| The exercise |
Convert the listing below into a JSON array of strings, one string per line, leaving out blank lines.

--- start ---

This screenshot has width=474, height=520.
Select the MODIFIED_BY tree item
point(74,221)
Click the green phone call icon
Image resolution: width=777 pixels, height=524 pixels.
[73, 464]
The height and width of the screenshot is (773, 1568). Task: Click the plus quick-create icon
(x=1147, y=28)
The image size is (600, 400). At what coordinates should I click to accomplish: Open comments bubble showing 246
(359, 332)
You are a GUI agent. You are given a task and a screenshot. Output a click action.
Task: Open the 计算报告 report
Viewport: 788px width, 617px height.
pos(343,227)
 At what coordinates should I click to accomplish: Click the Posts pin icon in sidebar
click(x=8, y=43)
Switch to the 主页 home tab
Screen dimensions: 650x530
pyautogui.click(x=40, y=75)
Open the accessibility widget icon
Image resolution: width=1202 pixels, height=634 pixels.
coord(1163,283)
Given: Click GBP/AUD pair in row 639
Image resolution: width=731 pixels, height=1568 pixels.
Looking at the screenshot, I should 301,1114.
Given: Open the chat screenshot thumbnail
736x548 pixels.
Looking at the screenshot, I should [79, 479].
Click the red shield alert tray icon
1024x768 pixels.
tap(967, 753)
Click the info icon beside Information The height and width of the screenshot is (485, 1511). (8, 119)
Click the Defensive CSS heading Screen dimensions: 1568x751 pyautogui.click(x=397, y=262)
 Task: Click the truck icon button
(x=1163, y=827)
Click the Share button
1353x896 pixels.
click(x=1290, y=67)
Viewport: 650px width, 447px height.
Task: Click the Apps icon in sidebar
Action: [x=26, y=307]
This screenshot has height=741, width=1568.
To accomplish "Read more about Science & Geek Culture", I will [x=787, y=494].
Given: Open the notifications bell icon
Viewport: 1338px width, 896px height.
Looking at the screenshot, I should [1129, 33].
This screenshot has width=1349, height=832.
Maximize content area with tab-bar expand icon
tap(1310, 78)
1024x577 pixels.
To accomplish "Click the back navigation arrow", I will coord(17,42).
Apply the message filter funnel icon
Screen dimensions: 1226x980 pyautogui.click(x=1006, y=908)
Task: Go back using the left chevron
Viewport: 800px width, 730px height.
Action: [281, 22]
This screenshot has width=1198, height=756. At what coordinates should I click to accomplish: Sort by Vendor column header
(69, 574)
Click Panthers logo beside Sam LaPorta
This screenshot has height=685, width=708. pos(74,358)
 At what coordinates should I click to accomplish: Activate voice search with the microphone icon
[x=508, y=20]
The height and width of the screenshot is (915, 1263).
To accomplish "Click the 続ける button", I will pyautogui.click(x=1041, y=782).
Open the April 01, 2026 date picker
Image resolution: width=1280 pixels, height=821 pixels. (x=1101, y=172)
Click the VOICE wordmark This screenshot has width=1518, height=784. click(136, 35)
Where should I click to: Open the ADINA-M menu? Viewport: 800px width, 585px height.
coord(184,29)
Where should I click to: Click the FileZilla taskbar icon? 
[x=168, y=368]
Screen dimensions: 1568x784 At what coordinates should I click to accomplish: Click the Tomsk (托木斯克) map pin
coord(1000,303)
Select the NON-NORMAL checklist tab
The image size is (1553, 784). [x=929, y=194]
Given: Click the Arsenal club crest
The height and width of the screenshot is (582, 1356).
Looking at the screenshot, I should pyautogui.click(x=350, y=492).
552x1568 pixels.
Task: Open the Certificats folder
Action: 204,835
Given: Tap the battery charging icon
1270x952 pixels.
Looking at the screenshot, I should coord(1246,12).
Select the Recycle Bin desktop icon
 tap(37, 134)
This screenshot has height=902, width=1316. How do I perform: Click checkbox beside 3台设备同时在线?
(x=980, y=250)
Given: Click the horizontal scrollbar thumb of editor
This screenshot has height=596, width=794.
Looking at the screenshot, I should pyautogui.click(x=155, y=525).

--- end ---

| Answer to this exercise |
[
  "This screenshot has width=474, height=520.",
  "Select the MODIFIED_BY tree item",
  "point(74,221)",
  "Click the green phone call icon",
  "Image resolution: width=777 pixels, height=524 pixels.",
  "[73, 464]",
  "The height and width of the screenshot is (773, 1568). Task: Click the plus quick-create icon",
  "(x=1147, y=28)",
  "The image size is (600, 400). At what coordinates should I click to accomplish: Open comments bubble showing 246",
  "(359, 332)",
  "You are a GUI agent. You are given a task and a screenshot. Output a click action.",
  "Task: Open the 计算报告 report",
  "Viewport: 788px width, 617px height.",
  "pos(343,227)",
  " At what coordinates should I click to accomplish: Click the Posts pin icon in sidebar",
  "click(x=8, y=43)",
  "Switch to the 主页 home tab",
  "Screen dimensions: 650x530",
  "pyautogui.click(x=40, y=75)",
  "Open the accessibility widget icon",
  "Image resolution: width=1202 pixels, height=634 pixels.",
  "coord(1163,283)",
  "Given: Click GBP/AUD pair in row 639",
  "Image resolution: width=731 pixels, height=1568 pixels.",
  "Looking at the screenshot, I should 301,1114.",
  "Given: Open the chat screenshot thumbnail",
  "736x548 pixels.",
  "Looking at the screenshot, I should [79, 479].",
  "Click the red shield alert tray icon",
  "1024x768 pixels.",
  "tap(967, 753)",
  "Click the info icon beside Information The height and width of the screenshot is (485, 1511). (8, 119)",
  "Click the Defensive CSS heading Screen dimensions: 1568x751 pyautogui.click(x=397, y=262)",
  " Task: Click the truck icon button",
  "(x=1163, y=827)",
  "Click the Share button",
  "1353x896 pixels.",
  "click(x=1290, y=67)",
  "Viewport: 650px width, 447px height.",
  "Task: Click the Apps icon in sidebar",
  "Action: [x=26, y=307]",
  "This screenshot has height=741, width=1568.",
  "To accomplish \"Read more about Science & Geek Culture\", I will [x=787, y=494].",
  "Given: Open the notifications bell icon",
  "Viewport: 1338px width, 896px height.",
  "Looking at the screenshot, I should [1129, 33].",
  "This screenshot has width=1349, height=832.",
  "Maximize content area with tab-bar expand icon",
  "tap(1310, 78)",
  "1024x577 pixels.",
  "To accomplish \"Click the back navigation arrow\", I will coord(17,42).",
  "Apply the message filter funnel icon",
  "Screen dimensions: 1226x980 pyautogui.click(x=1006, y=908)",
  "Task: Go back using the left chevron",
  "Viewport: 800px width, 730px height.",
  "Action: [281, 22]",
  "This screenshot has width=1198, height=756. At what coordinates should I click to accomplish: Sort by Vendor column header",
  "(69, 574)",
  "Click Panthers logo beside Sam LaPorta",
  "This screenshot has height=685, width=708. pos(74,358)",
  " At what coordinates should I click to accomplish: Activate voice search with the microphone icon",
  "[x=508, y=20]",
  "The height and width of the screenshot is (915, 1263).",
  "To accomplish \"Click the 続ける button\", I will pyautogui.click(x=1041, y=782).",
  "Open the April 01, 2026 date picker",
  "Image resolution: width=1280 pixels, height=821 pixels. (x=1101, y=172)",
  "Click the VOICE wordmark This screenshot has width=1518, height=784. click(136, 35)",
  "Where should I click to: Open the ADINA-M menu? Viewport: 800px width, 585px height.",
  "coord(184,29)",
  "Where should I click to: Click the FileZilla taskbar icon? ",
  "[x=168, y=368]",
  "Screen dimensions: 1568x784 At what coordinates should I click to accomplish: Click the Tomsk (托木斯克) map pin",
  "coord(1000,303)",
  "Select the NON-NORMAL checklist tab",
  "The image size is (1553, 784). [x=929, y=194]",
  "Given: Click the Arsenal club crest",
  "The height and width of the screenshot is (582, 1356).",
  "Looking at the screenshot, I should pyautogui.click(x=350, y=492).",
  "552x1568 pixels.",
  "Task: Open the Certificats folder",
  "Action: 204,835",
  "Given: Tap the battery charging icon",
  "1270x952 pixels.",
  "Looking at the screenshot, I should coord(1246,12).",
  "Select the Recycle Bin desktop icon",
  " tap(37, 134)",
  "This screenshot has height=902, width=1316. How do I perform: Click checkbox beside 3台设备同时在线?",
  "(x=980, y=250)",
  "Given: Click the horizontal scrollbar thumb of editor",
  "This screenshot has height=596, width=794.",
  "Looking at the screenshot, I should pyautogui.click(x=155, y=525)."
]